1) Regarding the UI, I did already report a few notes (bugs or suggestions). But I have more and will post soon.
2) Regarding resilience, I am testing with VM and have no mean to simulate a disk failure while the VM is up and running (Do you know how to do that ? I mean: without using the FlexRaid feature to fail a disk).
3) Regarding Expansion. Works fine so far... Except that I could expand with a placeholder instead of a "physical" UoR.. Wierd  :o
4) Regarding Initialization versus "Do Nothing"+"Verify Sync": I noticed indeed (as reported in other posts and analyzed by Brahim) that within a VM, the throughputs are sometimes really weird, but as perf is not the main topic now I will come back on those tests later
5) Works fine (I.e.: Verify always succeeds immediately after "Initialization" or after "Verify Sync" (even if there was errors before the "Verify Sync")

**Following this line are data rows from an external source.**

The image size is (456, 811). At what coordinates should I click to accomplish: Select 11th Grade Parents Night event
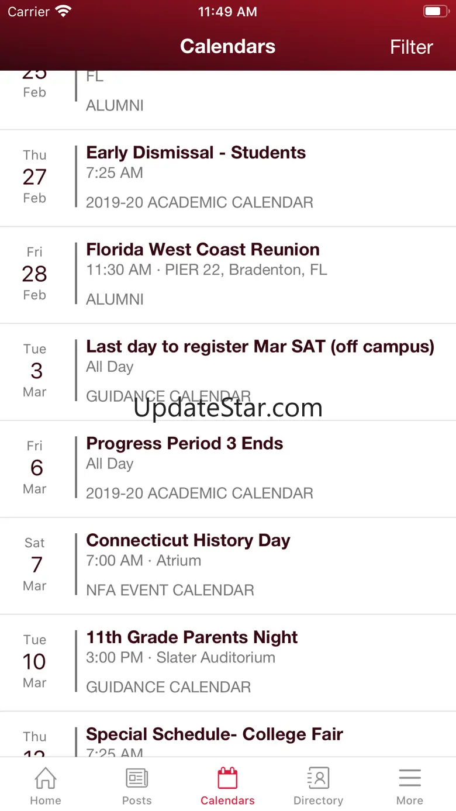[192, 637]
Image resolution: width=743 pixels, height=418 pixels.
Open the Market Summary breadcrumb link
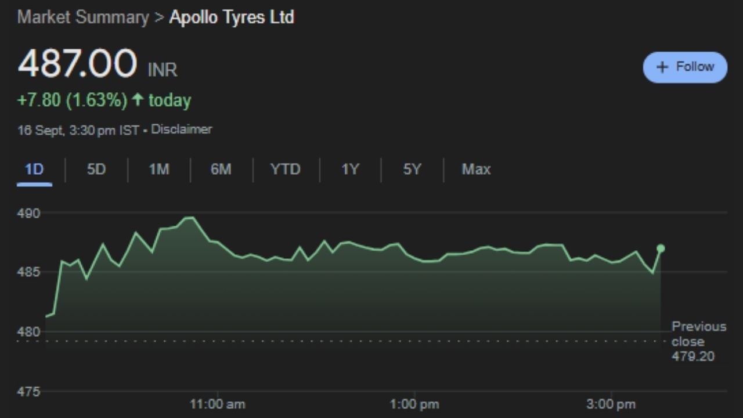click(83, 17)
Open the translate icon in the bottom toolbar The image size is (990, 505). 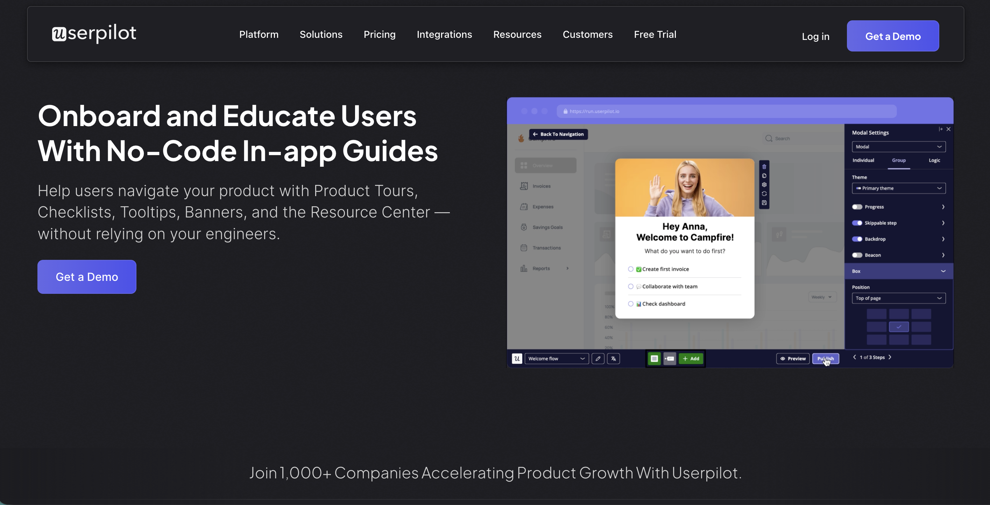pos(613,358)
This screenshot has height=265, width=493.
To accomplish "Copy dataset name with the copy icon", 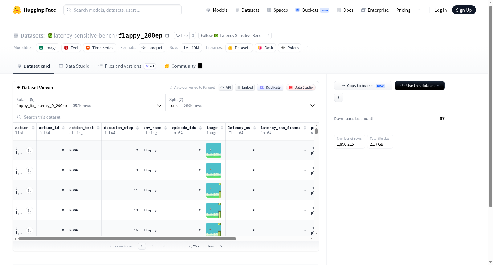I will pos(167,35).
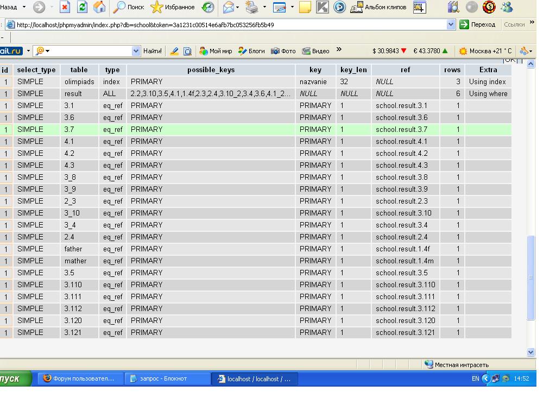The image size is (556, 417).
Task: Open Search (Поиск) in the toolbar
Action: pyautogui.click(x=129, y=7)
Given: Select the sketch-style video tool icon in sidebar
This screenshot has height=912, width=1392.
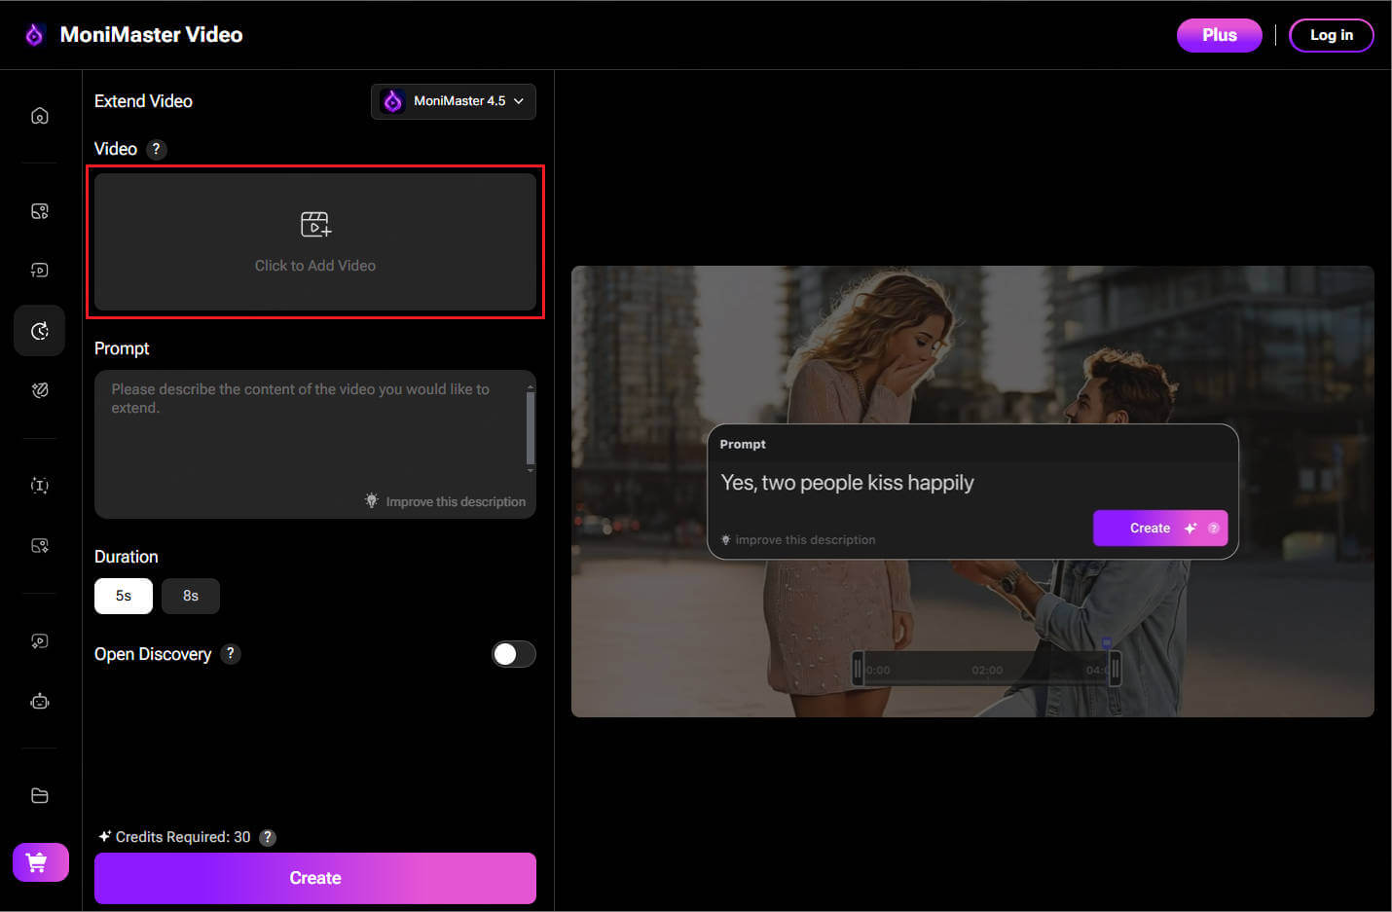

About 2 - Resilience: So far, I can only simulate BSOD/power failure/... while reading or writing data in the pool (Here after, all Verify and Verify Sync are done "offline")


A) BSOD always results in disk corruption if I was writing data in the pool (I.e.: a "Verify" fails). It's ok if data were only read when BSOD occurs. But as soon as a disk is corrupted, I cannot fix it anymore. I.e.: I do a "Verify Sync", reboot and again "Verify" and this last one fails (disk access error). As explained to me by Brahim, this is most probably related to VMWare and could/should be different with real hardware...  (that being said, the data in to pool can still all be accessed.. But no sure "where" is the disk error...)

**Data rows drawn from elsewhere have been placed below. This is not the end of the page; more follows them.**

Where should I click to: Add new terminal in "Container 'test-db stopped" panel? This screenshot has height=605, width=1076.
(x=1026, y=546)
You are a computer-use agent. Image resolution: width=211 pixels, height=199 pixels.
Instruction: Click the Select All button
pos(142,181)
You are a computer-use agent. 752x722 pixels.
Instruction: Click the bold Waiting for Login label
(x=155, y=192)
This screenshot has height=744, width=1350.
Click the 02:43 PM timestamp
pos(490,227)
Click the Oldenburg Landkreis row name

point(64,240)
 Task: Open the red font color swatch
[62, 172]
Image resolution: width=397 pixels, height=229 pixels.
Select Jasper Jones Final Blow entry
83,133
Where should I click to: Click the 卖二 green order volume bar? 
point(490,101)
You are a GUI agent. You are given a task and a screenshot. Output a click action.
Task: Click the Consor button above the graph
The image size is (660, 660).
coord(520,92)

B) Normal/clean Reboot also results in disk corruption if data were under writing. For that test, I used the Windows restart menu while remotely writing and deleting files in the pool.

B.1) In most cases, the writing of the data stops because the server is rebooting, but after the reboot, everything is fine. I.e.: A "Verify" succeeds. For sure, the data are only partially written and are "corrupted" (cannot be read as incomplete)... The error message got client side can be weird: e.g.: "Disk are write protected"

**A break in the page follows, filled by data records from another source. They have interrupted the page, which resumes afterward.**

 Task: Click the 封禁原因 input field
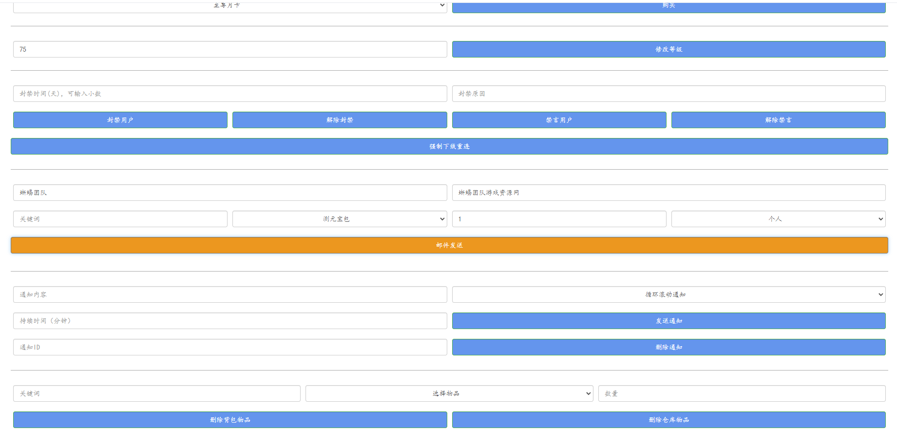[668, 94]
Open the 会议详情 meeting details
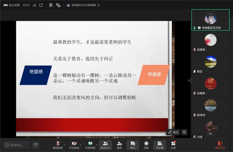 (11, 5)
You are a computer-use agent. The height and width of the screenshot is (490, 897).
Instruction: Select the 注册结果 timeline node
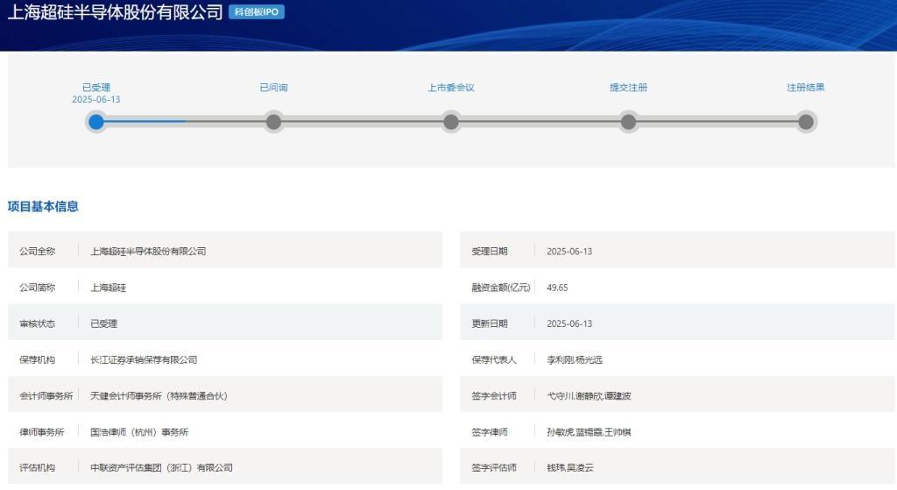806,122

B.2) Twice, the server crashed with a real BSOD at the very end of the shutdown process (the BSOD message is something like NO_REFERENCES_POINTER or THREAD_EXCEPTION_NOT_HANDLED). But I didn't analyze the minidumps). After rebooting, a "Verify" failed. I did a "Verify Sync" and rebooted but was NOT in the same situation as above. I.e.: the "Verify" succeeded after the last reboot and the disks did not appear to be corrupted. So clearly, there is a difference between a real BSOD and simulating a BSOD with a VM "hard" reset :)

B.3) In some cases, after the reboot, a "Verify" fails. In such case, I do a "Verify Sync", reboot and redo a "Verify". As in B.2), it succeeds too.



To be complete, I really need to find how to do a disk failure while the VM is running and without using tRAID (I want to do it while writing in the pool - as I have created one folder per DRU in the pool, I can to write on a specific drive for testing purpose).
« Last Edit: July 20, 2013, 04:26:45 am by vletroye »

Offline Brahim

  • Global Moderator
  • Hero Member
  • *****
  • Posts: 8,547
  • Karma: +204/-16
    • View Profile
Re: WHO IS TESTING tRAID?
« Reply #14 on: July 20, 2013, 10:37:02 am »
@vletroye
Killing a disk in a live VM is near impossible.
I even tried getting Virtualbox to let me do AHCI hot unplug, but that did not give me the intended result.

Now, I went back and tried to replicate your scenario.

I setup a VM under Virtualbox running Windows 8.
I initialized the array and ensure everything checked.
With the pool running, I started a copy of a file from a network share to the pool. Then, I reset the VM to simulate a power failure.
When the VM came back up, I ran a Verify+ on the array, which came up clean.

So, what happens to the array one power failure is what we call in computer programming "undefined behavior". Meaning, anything could ensue from that. You can come out clean or you might not. There are just too many variables to know for sure.

Regardless of what happens, the Verify Sync task is designed to scrub and fix any issue just like chkdisk fixed similar issues on normal disks.